• **Document**
Motive of Congress Suspect after Passing Insider Trading Bills
Boselovic, Len, Pittsburgh Post-Gazette (Pittsburgh, PA)
Overwhelming passage of two versions of legislation targeting those who would convert political capital into the real thing demonstrates there's no time like an election year for lawgivers to find religion.
By a 417-2 margin, the U.S. House of Representatives last week approved the Stop Trading on Congressional Knowledge Act, legislation that had gone nowhere until a "60 Minutes" piece in November detailed the stock trading habits of House Minority Leader Nancy Pelosi, D-Calif., and other members of Congress. The CBS report relied on "Throw Them All Out," a book by Peter Schweizer that documented how often the investments of members of Congress coincide with knowledge they obtain on the job.
It didn't take long for Congress, burdened by a public approval rating in the single digits, to respond.
Co-sponsors quickly signed on to legislation first introduced in 2006.

• **Short problem**
In the article on the congressional insider trading bills, by what vote did the House pass the Stop Trading on Congressional Knowledge Act?

• **Rows**

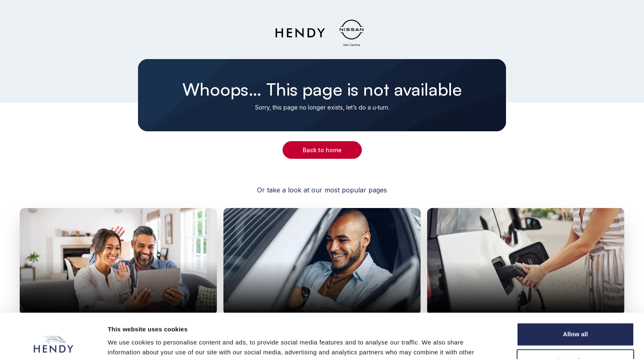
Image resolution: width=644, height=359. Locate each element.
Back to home (322, 150)
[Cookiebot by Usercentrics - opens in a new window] (53, 343)
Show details (126, 343)
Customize (576, 319)
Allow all (575, 292)
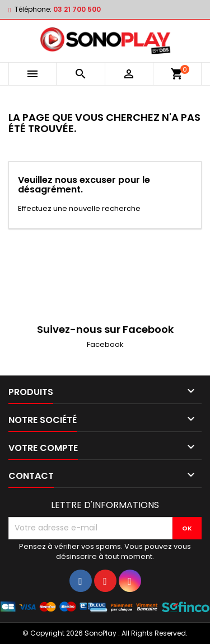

• **Task result**
417-2